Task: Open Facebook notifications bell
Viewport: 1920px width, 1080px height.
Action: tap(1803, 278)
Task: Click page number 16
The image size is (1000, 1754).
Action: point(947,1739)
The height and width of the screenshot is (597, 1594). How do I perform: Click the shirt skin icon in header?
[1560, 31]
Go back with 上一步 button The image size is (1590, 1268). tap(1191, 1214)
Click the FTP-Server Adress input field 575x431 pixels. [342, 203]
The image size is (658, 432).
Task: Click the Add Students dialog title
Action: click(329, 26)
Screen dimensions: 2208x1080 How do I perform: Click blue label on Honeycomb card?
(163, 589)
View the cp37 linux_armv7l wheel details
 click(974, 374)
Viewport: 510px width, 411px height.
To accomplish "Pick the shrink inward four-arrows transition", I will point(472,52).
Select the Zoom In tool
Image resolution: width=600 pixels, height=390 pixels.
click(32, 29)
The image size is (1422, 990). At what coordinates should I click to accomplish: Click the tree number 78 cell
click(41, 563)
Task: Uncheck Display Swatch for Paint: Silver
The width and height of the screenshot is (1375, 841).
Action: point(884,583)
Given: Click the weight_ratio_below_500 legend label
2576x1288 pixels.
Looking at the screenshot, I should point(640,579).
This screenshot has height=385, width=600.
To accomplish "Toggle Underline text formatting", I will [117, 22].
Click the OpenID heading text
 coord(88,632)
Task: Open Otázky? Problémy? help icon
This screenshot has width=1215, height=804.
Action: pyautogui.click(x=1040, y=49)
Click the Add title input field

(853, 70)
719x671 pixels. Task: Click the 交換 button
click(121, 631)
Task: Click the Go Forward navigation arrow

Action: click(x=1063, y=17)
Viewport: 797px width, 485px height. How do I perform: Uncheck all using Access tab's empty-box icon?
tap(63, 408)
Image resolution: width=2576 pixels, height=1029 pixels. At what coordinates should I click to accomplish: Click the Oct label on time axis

^^^^^^^^^^^^^^^^

WORK TO BE COMPLETED — Copy out the data from the line with "Task: Open Otázky? Problémy? help icon" to the line with "Action: click(x=1063, y=17)", keeping every character unchanged.

ANSWER TO THIS TASK —
Task: Open Otázky? Problémy? help icon
This screenshot has width=1215, height=804.
Action: pyautogui.click(x=1040, y=49)
Click the Add title input field

(853, 70)
719x671 pixels. Task: Click the 交換 button
click(121, 631)
Task: Click the Go Forward navigation arrow

Action: click(x=1063, y=17)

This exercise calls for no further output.